皇后雙眼含淚,心疼道:“陛下貴為天子,此物怎能攻擊您?它恐怕並不是神獸啊。”
“是啊!此物發狂暴躁,還長得古怪,只是一個畜生罷了!”臺下官員紛紛應和。
監察御史趁機道:“虞將軍日後要謹慎啊!呈給陛下的東西,怎能如此危險狂躁?若是傷了陛下,你有幾個腦袋夠砍?”
虞貴妃的心都快跳出嗓子眼,眼淚在眼眶打轉。
虞將軍狠狠瞪著雲清嫿,怒道:“胡說!此物向來溫順乖巧,怎會突然發瘋?一定有人陷害我!”
“陷害於人的,恐怕另有其人吧?這畜生險些傷了陛下,虞將軍的腰桿子還挺得這麼直,真是毫無悔過之心!”雲丞相夾了他一眼,陰陽怪氣地訓斥。
當他是死的?居然敢攀咬他閨女!
“哼!”虞將軍不服氣地跪在地上,“陛下,微臣冤枉啊!”
皇上的臉上像是蒙了一層霧,誰都看不清。
他威風凜凜擺擺手,示意噤聲,似笑非笑道:“朕相信虞愛卿不是故意的,宴會繼續,此物牽入靈囿吧。”
“是。
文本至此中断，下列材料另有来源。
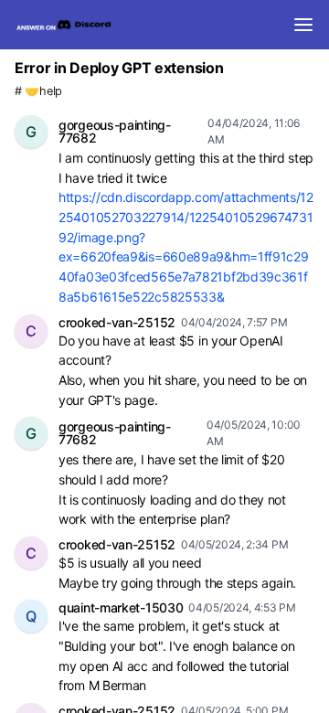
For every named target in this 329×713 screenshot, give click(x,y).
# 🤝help (38, 91)
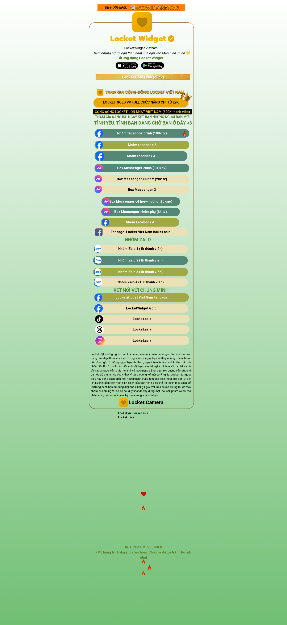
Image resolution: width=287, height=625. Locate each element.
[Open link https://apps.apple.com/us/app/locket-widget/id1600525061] (127, 65)
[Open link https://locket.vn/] (141, 7)
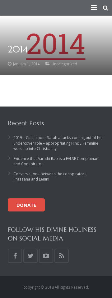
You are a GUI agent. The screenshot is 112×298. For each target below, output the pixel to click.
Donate (26, 205)
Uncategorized (64, 63)
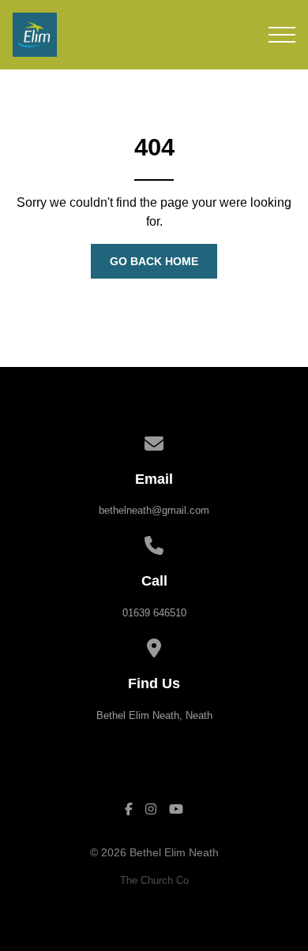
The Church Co (154, 880)
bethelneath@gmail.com (154, 510)
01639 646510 (154, 613)
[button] (282, 34)
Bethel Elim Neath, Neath (154, 715)
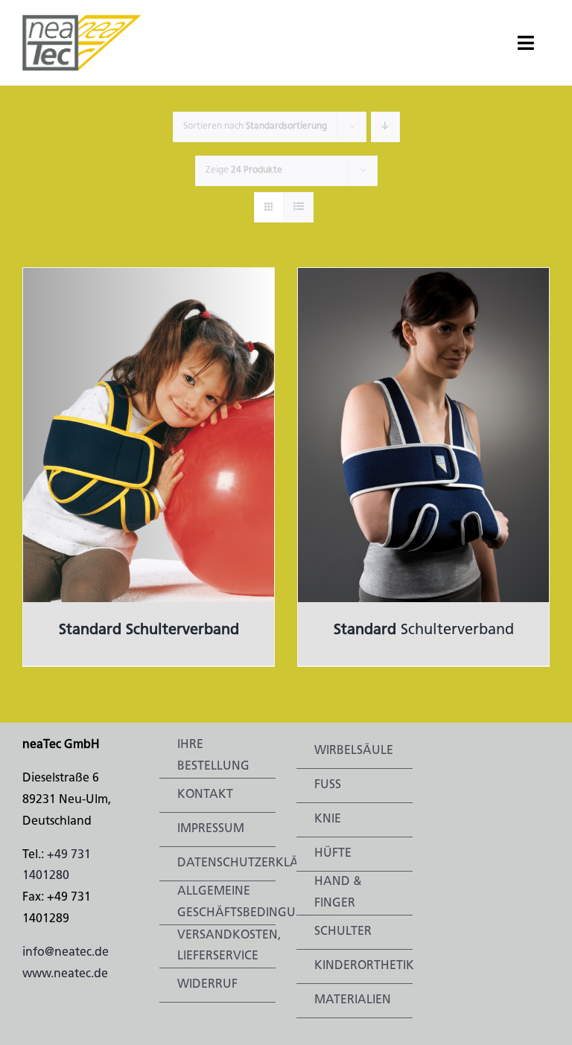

”雙方偃旗息鼓。
皇上又無形賣了個人情給虞將軍。
少頃,席面再一次熱鬧起來。
就好像方才的插曲不曾存在。
裴墨染緊緊握著雲清嫿的手,四目相對,眼神繾綣。
“蠻蠻,你總是救本王於水火。”他發自肺腑地說。
“您又促狹我!夫君也猜測到了吧?何必把我捧得這麼高?”她嗔怪地瞪了他一眼。
他的確想到了。
可這是不一樣的。
他不信裴雲澈沒猜到,可他從來獨善其身。
若說對皇后、裴雲澈不失望,那是假的。
幸好,這世間,還有蠻蠻是真心待他的。
二人纏纏綿綿,身為肅王妃的趙婉寧反倒格格不入,像極了外人。
她刻毒地睨著雲清嫿,恨不得將她碎屍萬段。
可她為了留下一個好印象,只能跟奴才一樣,強顏歡笑地給裴墨染、雲清嫿倒酒。
裴墨染很滿意趙婉寧的改變。
就算是裝的,她也總算有點王妃的樣子了。
“謝謝王妃。”雲清嫿手指一推,故意將酒杯打翻,酒水撒在了她的繡花鞋上,“嘶……王妃,怎麼辦啊?”
趙婉寧的臉氣得一陣白一陣紅,她的右手骨裂,已經畸形了,所以只能藏匿在袖中。
她彎下腰,伸出左手,捏著帕子,含淚給雲清嫿擦著鞋面。
雲清嫿很享受她的侍奉。
她就是要踐踏趙婉寧的自尊!
“王妃,您別這樣啊,讓旁人看見了不好。”雲清嫿綠茶兮兮地說。
趙婉寧的後槽牙磨得硌吱硌吱響,她用手背揩去屈辱的眼淚,哽咽道:“無妨。”
裴墨染回頭瞥了她們一眼,並不在意。